**Task to carry out**
From the entries below, return exactly the lines beginning at the one that contains "Task: Select the Insights chart icon" and ending at the one that contains "Task: Click inside", both of them included, and only those lines.

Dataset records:
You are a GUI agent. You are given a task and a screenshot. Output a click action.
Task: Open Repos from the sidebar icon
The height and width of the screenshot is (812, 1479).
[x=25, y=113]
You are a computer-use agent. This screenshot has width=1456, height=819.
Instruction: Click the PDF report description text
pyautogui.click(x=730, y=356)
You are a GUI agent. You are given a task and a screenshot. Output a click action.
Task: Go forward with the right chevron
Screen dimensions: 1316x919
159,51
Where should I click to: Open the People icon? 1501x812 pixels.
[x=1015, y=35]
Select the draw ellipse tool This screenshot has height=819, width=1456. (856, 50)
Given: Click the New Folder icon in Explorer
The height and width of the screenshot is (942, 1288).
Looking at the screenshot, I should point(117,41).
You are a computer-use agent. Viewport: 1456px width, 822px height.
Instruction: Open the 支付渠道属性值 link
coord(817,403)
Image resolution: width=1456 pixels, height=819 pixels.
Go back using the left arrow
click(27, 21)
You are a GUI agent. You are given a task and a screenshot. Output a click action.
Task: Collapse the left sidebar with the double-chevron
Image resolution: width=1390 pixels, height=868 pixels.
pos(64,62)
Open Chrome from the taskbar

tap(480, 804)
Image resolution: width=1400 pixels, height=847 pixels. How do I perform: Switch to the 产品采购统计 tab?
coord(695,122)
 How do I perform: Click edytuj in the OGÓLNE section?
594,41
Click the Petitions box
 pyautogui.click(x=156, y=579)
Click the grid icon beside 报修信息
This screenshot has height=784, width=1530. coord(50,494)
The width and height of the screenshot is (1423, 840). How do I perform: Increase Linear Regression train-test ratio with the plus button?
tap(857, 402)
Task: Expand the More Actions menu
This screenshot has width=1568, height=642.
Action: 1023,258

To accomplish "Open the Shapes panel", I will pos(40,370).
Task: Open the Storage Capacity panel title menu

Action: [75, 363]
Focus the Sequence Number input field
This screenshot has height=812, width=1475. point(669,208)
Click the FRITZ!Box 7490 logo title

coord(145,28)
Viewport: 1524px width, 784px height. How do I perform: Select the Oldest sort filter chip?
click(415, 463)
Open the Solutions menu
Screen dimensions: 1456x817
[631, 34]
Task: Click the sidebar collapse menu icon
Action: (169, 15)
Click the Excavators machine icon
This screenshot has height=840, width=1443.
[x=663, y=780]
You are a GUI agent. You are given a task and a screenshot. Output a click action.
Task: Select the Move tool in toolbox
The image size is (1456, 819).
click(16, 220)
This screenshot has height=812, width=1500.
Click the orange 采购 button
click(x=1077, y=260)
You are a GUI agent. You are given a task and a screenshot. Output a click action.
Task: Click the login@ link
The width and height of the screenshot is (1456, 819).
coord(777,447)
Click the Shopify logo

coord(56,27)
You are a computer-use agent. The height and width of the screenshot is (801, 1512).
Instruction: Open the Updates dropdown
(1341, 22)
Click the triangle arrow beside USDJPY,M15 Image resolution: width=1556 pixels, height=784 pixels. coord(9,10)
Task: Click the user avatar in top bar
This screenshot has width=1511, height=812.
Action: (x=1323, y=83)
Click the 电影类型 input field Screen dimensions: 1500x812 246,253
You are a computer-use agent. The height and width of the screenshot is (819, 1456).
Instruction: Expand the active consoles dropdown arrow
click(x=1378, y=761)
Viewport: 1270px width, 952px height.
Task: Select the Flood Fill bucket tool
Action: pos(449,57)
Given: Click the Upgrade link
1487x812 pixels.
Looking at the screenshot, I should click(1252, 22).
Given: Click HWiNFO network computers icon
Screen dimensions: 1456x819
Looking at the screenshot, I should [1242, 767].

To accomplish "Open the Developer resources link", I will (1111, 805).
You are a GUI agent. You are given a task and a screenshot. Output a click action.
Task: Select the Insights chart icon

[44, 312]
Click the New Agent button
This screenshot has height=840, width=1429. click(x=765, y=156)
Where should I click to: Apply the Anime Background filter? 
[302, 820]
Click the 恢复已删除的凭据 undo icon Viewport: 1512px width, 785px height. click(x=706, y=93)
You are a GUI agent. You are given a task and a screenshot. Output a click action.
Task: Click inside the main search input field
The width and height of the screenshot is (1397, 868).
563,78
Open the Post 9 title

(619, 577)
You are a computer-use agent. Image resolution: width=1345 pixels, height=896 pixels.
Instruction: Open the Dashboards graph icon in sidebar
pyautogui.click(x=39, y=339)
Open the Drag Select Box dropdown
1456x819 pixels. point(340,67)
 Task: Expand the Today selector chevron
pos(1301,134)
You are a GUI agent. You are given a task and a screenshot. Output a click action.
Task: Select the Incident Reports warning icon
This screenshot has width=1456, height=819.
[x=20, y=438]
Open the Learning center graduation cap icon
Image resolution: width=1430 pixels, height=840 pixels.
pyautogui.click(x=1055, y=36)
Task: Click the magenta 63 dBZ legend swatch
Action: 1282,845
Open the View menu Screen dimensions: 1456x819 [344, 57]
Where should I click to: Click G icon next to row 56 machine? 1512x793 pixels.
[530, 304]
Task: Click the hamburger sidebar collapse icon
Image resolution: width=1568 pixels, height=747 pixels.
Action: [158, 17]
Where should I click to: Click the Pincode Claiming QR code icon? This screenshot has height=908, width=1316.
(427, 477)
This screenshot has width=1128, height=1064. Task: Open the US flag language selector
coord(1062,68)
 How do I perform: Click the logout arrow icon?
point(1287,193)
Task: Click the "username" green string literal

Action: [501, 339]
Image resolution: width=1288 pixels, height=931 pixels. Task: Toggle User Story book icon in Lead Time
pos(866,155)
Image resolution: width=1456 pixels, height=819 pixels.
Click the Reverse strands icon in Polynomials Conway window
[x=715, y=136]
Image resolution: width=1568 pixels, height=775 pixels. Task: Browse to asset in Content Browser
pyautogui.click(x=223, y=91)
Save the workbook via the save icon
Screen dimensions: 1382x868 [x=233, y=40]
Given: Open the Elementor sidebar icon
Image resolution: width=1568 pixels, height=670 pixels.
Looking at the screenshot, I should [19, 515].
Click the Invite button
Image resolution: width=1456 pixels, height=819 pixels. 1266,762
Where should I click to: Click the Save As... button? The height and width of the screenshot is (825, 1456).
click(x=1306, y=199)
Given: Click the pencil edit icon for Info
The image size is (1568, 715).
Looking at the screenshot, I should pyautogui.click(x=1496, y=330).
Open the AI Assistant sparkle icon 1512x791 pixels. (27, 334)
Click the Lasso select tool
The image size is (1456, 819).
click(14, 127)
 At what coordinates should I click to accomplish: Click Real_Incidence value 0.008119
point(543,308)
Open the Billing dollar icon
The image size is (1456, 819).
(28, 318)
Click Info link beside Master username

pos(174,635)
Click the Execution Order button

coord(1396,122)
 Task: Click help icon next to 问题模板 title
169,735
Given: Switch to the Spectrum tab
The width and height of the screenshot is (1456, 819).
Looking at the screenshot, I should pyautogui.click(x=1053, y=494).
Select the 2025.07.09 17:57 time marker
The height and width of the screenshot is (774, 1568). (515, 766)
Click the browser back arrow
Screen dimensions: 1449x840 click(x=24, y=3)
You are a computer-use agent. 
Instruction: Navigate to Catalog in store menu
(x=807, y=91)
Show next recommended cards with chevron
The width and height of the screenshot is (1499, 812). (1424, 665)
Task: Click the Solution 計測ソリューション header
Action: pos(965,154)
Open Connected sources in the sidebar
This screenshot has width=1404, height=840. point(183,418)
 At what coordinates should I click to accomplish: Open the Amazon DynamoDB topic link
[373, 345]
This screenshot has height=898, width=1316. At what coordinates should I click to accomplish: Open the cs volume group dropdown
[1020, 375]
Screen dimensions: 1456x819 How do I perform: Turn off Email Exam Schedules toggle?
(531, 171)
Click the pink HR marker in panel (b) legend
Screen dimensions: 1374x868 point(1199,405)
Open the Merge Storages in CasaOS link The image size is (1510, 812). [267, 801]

**Written response**
Task: Select the Insights chart icon

[44, 312]
Click the New Agent button
This screenshot has height=840, width=1429. click(x=765, y=156)
Where should I click to: Apply the Anime Background filter? 
[302, 820]
Click the 恢复已删除的凭据 undo icon Viewport: 1512px width, 785px height. click(x=706, y=93)
You are a GUI agent. You are given a task and a screenshot. Output a click action.
Task: Click inside the main search input field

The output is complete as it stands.